Task objective:
Give an exact copy of the line that has "Read more (482, 576)" and of every line below it, through the last, with nothing else.

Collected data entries
"""

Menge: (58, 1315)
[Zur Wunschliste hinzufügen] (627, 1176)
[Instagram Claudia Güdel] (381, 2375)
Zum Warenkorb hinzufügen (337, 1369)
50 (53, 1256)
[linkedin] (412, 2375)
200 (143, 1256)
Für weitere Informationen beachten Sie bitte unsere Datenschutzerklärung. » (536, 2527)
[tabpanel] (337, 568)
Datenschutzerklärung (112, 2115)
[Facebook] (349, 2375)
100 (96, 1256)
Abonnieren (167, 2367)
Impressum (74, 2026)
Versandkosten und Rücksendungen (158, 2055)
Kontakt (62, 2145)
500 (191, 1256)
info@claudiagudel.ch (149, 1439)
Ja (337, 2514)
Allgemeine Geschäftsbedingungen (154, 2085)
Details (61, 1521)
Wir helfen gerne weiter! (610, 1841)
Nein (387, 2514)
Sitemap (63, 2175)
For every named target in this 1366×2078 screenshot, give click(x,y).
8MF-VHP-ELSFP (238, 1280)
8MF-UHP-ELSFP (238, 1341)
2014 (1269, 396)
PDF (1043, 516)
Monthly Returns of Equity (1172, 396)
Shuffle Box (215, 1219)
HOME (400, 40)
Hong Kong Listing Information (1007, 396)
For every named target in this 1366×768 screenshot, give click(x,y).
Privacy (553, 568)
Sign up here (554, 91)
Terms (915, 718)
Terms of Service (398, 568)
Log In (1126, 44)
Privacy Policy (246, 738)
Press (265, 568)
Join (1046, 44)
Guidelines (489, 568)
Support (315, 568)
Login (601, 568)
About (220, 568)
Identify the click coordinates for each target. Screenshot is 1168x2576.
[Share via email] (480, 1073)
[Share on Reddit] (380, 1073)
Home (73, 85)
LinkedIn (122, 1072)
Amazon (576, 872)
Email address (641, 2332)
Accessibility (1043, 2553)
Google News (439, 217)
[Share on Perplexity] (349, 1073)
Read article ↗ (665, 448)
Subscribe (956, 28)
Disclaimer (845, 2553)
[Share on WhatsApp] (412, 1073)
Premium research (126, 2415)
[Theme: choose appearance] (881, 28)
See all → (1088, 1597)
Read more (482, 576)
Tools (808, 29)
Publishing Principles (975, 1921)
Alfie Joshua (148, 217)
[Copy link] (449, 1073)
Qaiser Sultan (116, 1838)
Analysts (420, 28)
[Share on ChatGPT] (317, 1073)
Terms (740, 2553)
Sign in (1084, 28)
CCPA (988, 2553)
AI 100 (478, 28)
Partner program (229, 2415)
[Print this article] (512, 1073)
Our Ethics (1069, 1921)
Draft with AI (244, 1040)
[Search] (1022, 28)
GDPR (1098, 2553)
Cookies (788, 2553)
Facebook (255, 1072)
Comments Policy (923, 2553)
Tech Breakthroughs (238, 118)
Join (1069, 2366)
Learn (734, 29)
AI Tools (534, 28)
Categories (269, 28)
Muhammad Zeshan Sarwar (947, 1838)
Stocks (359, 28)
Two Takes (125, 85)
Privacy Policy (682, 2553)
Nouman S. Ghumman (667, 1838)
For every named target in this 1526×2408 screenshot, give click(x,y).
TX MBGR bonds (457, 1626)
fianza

"""

Response for this exercise:
Read more (482, 576)
Tools (808, 29)
Publishing Principles (975, 1921)
Alfie Joshua (148, 217)
[Copy link] (449, 1073)
Qaiser Sultan (116, 1838)
Analysts (420, 28)
[Share on ChatGPT] (317, 1073)
Terms (740, 2553)
Sign in (1084, 28)
CCPA (988, 2553)
AI 100 (478, 28)
Partner program (229, 2415)
[Print this article] (512, 1073)
Our Ethics (1069, 1921)
Draft with AI (244, 1040)
[Search] (1022, 28)
GDPR (1098, 2553)
Cookies (788, 2553)
Facebook (255, 1072)
Comments Policy (923, 2553)
Tech Breakthroughs (238, 118)
Join (1069, 2366)
Learn (734, 29)
AI Tools (534, 28)
Categories (269, 28)
Muhammad Zeshan Sarwar (947, 1838)
Stocks (359, 28)
Two Takes (125, 85)
Privacy Policy (682, 2553)
Nouman S. Ghumman (667, 1838)
For every named target in this 1526×2408 screenshot, give click(x,y).
TX MBGR bonds (457, 1626)
fianza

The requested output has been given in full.